Software Developer Siu Kwan Lam and Data Scientist Daniel Rodriguez will present talks at Spark Summit 2016. Siu will discuss GPU Computing with Apache Spark and Python on Tuesday, June 7 at 4:15PM, and Daniel will present Connecting Python to the Spark Ecosystem on Wednesday, June 8 at 11:15AM.
TALK: GPU Computing with Apache Spark and Python, Siu Kwan Lam
Siu will demonstrate how Python and the Numba JIT compiler can be used for GPU programming that easily scales from your workstation to an Apache Spark cluster. Using an example application, he will show how to write CUDA kernels in Python, compile and call them using the open source Numba JIT compiler, and execute them both locally and remotely with Spark. Siu will also describe techniques for managing Python dependencies in a Spark cluster with the tools in the Anaconda Platform.

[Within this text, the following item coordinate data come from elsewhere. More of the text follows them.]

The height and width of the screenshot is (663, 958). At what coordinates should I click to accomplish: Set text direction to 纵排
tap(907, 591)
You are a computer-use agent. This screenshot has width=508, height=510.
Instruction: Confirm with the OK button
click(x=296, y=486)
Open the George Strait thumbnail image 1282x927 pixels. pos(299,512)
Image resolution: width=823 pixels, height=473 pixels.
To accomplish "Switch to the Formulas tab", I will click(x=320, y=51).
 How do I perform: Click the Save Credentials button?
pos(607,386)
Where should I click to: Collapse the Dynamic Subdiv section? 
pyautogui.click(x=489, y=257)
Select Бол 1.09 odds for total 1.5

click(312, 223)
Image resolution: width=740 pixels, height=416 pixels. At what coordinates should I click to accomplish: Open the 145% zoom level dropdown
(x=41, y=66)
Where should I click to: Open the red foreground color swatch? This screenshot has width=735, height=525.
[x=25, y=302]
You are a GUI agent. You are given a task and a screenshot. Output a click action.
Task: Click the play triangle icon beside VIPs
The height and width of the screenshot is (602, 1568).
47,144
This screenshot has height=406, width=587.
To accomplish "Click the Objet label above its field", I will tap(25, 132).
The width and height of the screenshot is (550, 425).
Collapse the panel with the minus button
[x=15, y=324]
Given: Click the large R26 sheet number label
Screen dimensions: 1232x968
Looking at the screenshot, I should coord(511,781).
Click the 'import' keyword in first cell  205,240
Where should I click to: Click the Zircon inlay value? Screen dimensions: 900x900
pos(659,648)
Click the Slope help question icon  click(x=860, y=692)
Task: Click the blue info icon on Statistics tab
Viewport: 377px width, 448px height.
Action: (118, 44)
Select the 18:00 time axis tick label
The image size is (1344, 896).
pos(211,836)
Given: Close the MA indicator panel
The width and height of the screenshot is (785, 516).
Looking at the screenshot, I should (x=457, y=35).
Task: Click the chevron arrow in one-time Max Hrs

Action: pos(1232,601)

Finally, he’ll conclude with some tips and tricks for getting best performance when doing GPU computing with Spark and Python.
TALK: Connecting Python to the Spark Ecosystem, Daniel Rodriguez (@danielfrg)
In this talk, Daniel will discuss different ways to use Anaconda with Spark. He will discuss techniques that combine the best of both worlds, Spark’s RDD abstraction that gives us big data and Python scientific library collection to make the work faster and easier. The examples will attempt to cover multiple areas within data analysis: the canonical word count using pure Python, natural language processing using NLTK, machine learning using scikit-learn and TensorFlow, image analysis using SciPy and Numba, image analysis and deep learning with GPUs and caffe.